Why did Nehemiah do all of this? Out of reverence to God. Brothers and sisters, God’s Word calls us a peculiar people and truly we are! (IPt.2.9) Why do we do the things we do? Why do we give a tenth of our income to support the Lord’s work through the church? Why are we generous and ready to help with special causes? Why do we help the poor and needy? Out of reverence to the One who was rich yet for our sakes become poor. (2Cor.8.9) We do these things out of gratitude to Him who has called us out of darkness into His marvelous light! Nehemiah was not looking for praise from man. He was living his life for the glory of God and the people of Jerusalem were the benefactors of God’s great grace shown to Nehemiah. He prays, “Remember me, O my God, for good, accordingly to all I have done for this people.” (5.19)

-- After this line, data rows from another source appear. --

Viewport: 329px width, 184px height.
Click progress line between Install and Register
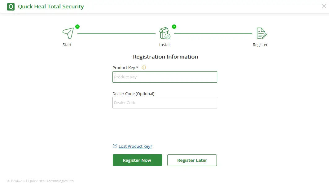[x=213, y=33]
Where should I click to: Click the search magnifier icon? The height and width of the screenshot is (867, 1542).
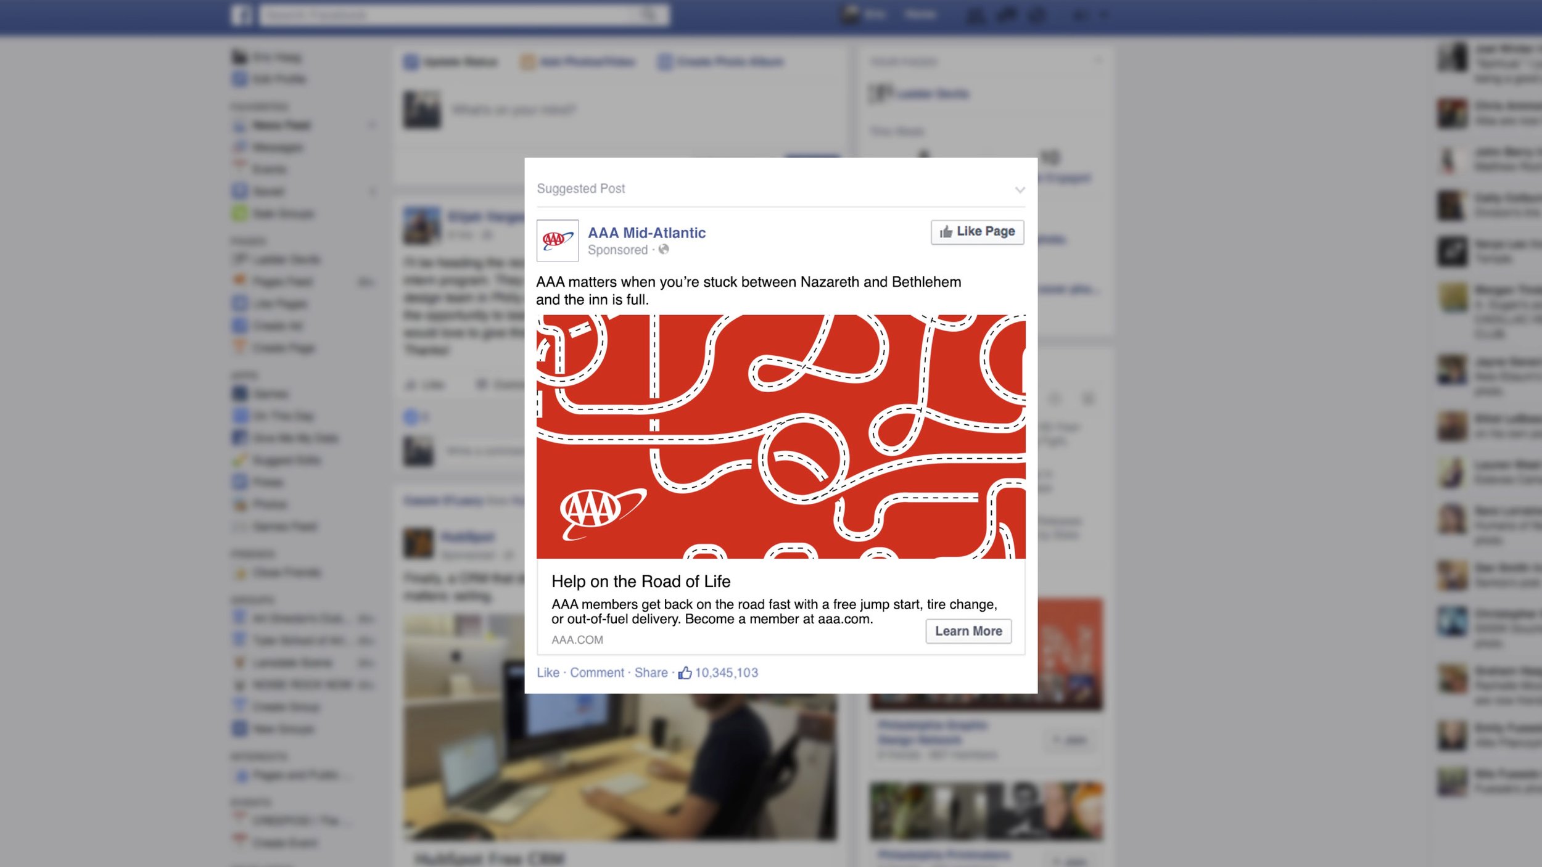point(650,15)
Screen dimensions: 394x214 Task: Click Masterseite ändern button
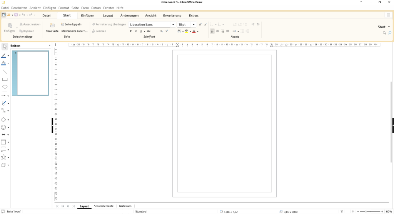click(x=74, y=31)
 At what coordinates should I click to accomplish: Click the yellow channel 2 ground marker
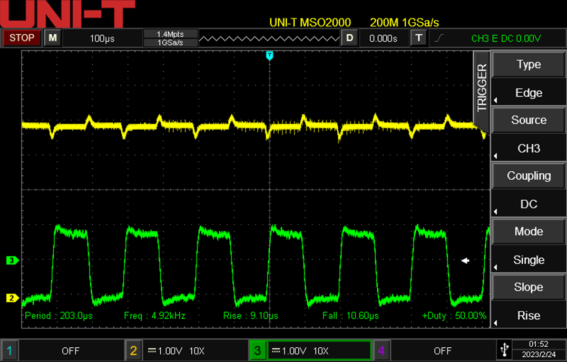click(x=12, y=298)
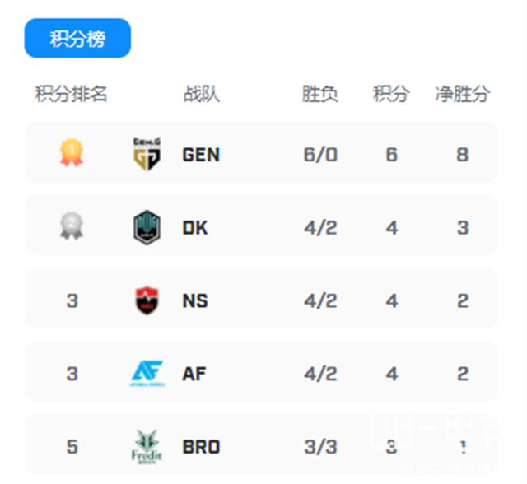Open the GEN team name link
The height and width of the screenshot is (484, 527).
[201, 155]
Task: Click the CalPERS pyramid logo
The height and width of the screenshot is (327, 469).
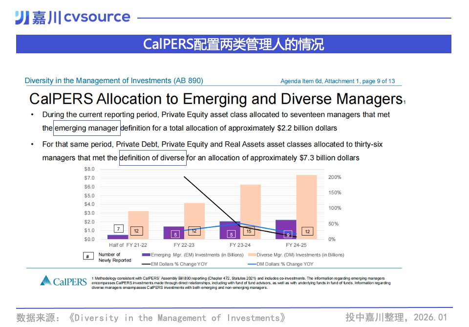Action: pyautogui.click(x=46, y=281)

This chapter teaches us that rebuilding must address internal problems. We must be willing to address internal problems within ourselves, our relationships, our family, our employment, and our church. Brothers and sisters, we must hold purity and unity as high values in the church of Jesus Christ.
Before I close this morning, I want you to see the analogy of the Gospel given to us in this chapter.
We all were living as slaves to the great oppressor because of past mistakes and failures. God sent the Governor of our souls, our Lord Jesus Christ, to confront and condemn the great oppressor, to set us free from our bondage, and to restore our lives. Our great Governor gave us an example to follow. That we should do nothing from selfishness or empty conceit, but with humility of mind regard one another as more important than yourselves;do not merely look out for your own personal interests, but also for the interests of others. (Phil.2.3-4)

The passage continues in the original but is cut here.